Congenital cervical atresia is a very uncommon Müllerian duct malformation1. Timely surgical correction is necessary to prevent the development of endometriosis or hematosalpinx. The presence of vaginal atresia increases the difficulty of the surgical technique and leads to a higher rate of complications1,14. Hence, the fertility-sparing procedure is a huge challenge for gynecologists when addressing these patients. Fujimoto et al. reported that the chance of success for canalization was approximately 40%-70% with or without vaginal atresia1. In this prospective observational study, we showed an easy, safe and promising laparoscopically approach to cervical canalization in patients with congenital cervical and vaginal atresia. After 16–51 months of follow-up, the success rate of laparoscopic assisted cervicovaginal canalization was 90%.
Laparoscopic cervicovaginal canalization for congenital cervical malformations had been reported by many authors, most of them were case reports. Less invasive way for management of cervicovaginal aplasia, such as combined retropubic balloon vaginoplasty and laparoscopic canalization, had been reported in 4 cases with middle-term effective15. While the complicated manipulation and risk of puncture made it difficult to be commanded. Laparoscopic cervicovaginal canalization with graft, such as full thickness skin graft and acellular porcine small intestinal submucosa graft, had also been reported to be effective in the midterm16,17. In our cohort, we didn’t use any graft to avoid additional damage or great expense.
There are some differences between our surgical technique and those proposed by the other authors. Our encouraging outcomes benefited from our attachment of great importance to protecting the bladder and rectum from injury, which we assumed would favor the success of the surgery. First, a metal drainage tube and finger were inserted into the bladder and rectum to indicate and protect these organs from being punctured or incised. Second, unlike previous reports, we didn't puncture from the fundus of uterus14,18, we placed a metal guide laparoscopically into the uterine cavity and then punctured from the vaginal vault to the uterus only when a mass was touched from the neovaginal vault, which avoided injuries caused by blind puncture. Third, unlike uterovaginal anastomosis, extensive dissection between the bladder and rectum was not necessary in our surgery, which therefore dramatically decreased the risk of injuries and pelvic adhesion and the risk of retrograde infection due to direct anastomosis with the endometrium19–23.

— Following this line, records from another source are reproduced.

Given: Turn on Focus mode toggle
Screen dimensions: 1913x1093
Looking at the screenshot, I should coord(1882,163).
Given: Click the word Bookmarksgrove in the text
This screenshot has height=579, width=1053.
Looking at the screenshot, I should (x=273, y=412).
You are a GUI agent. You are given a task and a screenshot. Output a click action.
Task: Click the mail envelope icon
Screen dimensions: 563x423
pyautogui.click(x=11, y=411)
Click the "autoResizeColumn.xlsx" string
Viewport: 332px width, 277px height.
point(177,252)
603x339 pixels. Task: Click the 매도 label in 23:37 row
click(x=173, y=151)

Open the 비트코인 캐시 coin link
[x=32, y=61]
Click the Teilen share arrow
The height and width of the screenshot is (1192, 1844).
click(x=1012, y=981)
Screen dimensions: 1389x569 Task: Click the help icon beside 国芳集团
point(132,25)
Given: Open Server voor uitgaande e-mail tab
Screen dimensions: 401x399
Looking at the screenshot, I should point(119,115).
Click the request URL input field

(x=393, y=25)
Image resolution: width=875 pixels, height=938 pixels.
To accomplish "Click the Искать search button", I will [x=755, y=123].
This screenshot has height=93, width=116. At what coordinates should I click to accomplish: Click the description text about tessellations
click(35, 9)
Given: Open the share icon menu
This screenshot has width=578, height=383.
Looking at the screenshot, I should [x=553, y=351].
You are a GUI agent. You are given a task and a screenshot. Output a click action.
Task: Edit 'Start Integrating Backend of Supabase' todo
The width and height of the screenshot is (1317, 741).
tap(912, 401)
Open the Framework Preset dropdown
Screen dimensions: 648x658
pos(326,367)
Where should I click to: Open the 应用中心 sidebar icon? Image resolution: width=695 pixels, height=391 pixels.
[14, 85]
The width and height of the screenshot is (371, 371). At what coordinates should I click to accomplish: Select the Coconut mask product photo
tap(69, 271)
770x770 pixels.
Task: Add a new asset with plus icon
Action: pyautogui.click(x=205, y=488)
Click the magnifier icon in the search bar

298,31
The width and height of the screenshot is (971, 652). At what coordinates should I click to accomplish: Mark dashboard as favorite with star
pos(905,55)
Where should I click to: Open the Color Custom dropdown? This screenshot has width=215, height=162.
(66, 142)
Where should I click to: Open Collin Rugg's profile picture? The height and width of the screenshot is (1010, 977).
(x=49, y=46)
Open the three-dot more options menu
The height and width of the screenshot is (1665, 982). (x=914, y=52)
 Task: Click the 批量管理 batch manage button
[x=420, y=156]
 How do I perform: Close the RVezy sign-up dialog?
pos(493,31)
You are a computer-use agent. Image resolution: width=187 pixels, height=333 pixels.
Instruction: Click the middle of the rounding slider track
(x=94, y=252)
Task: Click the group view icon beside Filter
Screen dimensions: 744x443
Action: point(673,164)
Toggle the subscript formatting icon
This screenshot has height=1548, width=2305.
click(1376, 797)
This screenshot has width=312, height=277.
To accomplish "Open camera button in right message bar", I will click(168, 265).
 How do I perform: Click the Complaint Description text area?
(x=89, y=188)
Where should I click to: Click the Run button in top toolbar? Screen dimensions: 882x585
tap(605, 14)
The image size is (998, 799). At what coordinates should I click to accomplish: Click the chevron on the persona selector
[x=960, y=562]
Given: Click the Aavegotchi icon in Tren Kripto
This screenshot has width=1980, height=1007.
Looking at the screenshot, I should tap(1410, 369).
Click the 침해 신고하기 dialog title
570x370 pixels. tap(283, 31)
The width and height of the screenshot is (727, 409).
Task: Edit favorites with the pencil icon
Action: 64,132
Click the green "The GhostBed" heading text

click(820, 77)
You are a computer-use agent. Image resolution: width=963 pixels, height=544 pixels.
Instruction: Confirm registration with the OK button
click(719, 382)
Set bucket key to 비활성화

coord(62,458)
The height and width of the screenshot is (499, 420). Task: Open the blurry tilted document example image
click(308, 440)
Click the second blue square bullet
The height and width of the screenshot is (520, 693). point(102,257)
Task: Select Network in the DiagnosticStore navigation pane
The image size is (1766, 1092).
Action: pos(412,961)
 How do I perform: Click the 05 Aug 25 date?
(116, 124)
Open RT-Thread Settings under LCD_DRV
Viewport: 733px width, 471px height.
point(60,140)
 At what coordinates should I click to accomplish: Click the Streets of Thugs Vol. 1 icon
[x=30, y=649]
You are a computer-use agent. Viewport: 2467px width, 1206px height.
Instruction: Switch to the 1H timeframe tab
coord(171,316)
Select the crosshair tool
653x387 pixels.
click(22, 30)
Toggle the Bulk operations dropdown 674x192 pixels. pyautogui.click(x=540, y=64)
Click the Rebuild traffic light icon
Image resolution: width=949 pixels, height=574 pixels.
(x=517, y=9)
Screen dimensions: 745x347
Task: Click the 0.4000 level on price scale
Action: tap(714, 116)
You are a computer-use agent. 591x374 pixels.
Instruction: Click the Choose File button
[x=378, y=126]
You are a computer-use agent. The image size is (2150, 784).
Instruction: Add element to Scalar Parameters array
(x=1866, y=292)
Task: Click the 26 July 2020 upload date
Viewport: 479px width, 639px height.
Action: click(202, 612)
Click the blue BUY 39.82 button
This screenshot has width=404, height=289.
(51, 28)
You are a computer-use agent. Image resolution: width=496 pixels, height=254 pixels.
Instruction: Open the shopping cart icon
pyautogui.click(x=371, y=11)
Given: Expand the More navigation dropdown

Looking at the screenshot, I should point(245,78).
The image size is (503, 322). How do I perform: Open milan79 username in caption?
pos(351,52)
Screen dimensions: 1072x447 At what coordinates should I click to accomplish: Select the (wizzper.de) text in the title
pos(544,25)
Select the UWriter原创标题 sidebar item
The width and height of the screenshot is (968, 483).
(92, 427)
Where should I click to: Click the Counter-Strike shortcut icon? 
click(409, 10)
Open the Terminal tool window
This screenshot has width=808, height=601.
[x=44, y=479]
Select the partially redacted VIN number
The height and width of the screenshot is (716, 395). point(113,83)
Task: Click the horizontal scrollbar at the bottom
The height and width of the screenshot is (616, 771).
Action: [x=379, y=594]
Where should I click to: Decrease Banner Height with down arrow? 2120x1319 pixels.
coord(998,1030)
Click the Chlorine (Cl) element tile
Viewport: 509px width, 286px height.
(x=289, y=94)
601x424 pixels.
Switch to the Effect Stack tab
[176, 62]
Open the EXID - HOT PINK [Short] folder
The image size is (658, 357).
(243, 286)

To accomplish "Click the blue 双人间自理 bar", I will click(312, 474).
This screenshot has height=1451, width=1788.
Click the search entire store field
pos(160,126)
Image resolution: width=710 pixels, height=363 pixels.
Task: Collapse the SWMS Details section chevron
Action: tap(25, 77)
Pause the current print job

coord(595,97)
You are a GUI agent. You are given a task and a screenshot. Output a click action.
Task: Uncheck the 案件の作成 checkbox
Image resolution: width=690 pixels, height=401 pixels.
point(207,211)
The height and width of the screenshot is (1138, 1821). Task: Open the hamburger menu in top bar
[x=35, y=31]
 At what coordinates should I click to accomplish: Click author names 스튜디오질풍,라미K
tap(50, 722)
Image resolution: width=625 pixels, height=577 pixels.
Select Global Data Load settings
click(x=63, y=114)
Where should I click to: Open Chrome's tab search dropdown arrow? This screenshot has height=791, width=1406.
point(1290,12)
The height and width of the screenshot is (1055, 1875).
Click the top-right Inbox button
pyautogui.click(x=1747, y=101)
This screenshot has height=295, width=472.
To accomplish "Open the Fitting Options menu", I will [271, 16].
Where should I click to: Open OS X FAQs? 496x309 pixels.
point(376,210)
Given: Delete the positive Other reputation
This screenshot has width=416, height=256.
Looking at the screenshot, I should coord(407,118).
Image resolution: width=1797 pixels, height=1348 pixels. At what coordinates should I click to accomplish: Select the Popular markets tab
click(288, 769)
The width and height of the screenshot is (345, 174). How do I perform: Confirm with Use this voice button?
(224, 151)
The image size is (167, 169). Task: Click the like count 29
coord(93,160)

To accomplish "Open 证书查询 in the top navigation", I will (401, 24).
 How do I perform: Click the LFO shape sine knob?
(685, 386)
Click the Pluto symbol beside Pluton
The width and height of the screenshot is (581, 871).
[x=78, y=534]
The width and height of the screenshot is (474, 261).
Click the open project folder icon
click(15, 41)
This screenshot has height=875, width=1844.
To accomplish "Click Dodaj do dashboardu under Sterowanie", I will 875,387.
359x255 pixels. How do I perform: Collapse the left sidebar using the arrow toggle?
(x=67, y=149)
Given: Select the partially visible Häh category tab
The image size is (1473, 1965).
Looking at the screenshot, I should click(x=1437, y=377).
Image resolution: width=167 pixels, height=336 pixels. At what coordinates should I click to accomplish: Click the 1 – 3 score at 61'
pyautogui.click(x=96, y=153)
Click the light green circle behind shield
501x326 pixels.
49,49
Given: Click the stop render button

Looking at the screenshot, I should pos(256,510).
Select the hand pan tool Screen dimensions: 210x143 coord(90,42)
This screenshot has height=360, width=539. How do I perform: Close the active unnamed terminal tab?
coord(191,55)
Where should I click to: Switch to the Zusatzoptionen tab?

Carefully outlining the anatomical variations of congenital cervical anomalies before performing any reconstructive procedure is recommended and crucial for prognosis24. Cervical anomalies are classified into the following four types: 1) cervical agenesis: absence of the cervix; 2) cervical fibrous cord: a cervical body consisting of a fibrous band or cord; 3) cervical fragmentation: portions of the cervix are noted with no connection to the uterine body; and 4) cervical obstruction: an intact cervical body with obstruction of the cervical os24. While no standards have been recommended for specific cervical anomalies. In our study, we attached great importance to preoperative and intraoperative evaluation of cervical malformations. But due to the small sample size, we couldn’t figure out which cervical anomaly was good candidate for laparoscopically cervicovaginal canalization. Future studies are needed to address this problem.
A cervical stent seems to be necessary to drainage and to avoid cervical reobstruction. While retrograde infection should not be overlooked due to two cases of deadly peritonitis had been reported. According to our experience, Pezzer catheter should be given priority as cervical stent. Perforated, bulged “mushroom head” of Pezzer can drain menstrual blood and protect the stent from falling off.
Reproductive capacity and sexual satisfaction are useful detailed clinical information on treatment outcomes. Very few studies focused on that. Because in most cases, the congenital cervical atresia happened at the onset of puberty. Even after ten years of follow-up, the patients were only in their early 20 s. During this period, some patients underwent hysterectomies due to recurrent atresia or severe complications; the remaining patients were too young to be pregnant. Successful pregnancy after assisted reproductive techniques had been reported in several cases25–29. In our cohort, only one patient had intercourse sexual life. Encouragingly, she felt satisfied with sexual life and got along with her partner. But she hadn’t been conceived after two-year preparation. The strictured cervix, pelvic inflammatory environment and other factors could result in the infertility. Future studies are needed to discuss the pregnant rate because of its important clinical meaning and practical value.
Strengths and limitations
In this study, we described the surgical procedure step by step and used surgical photos and schematic to show the surgical procedure more intuitively. In addition, our cohort had a long follow-up term, with a median follow-up duration of 26 months. The small sample size was the primary limitation of our study, more patients need to be enrolled in a future study.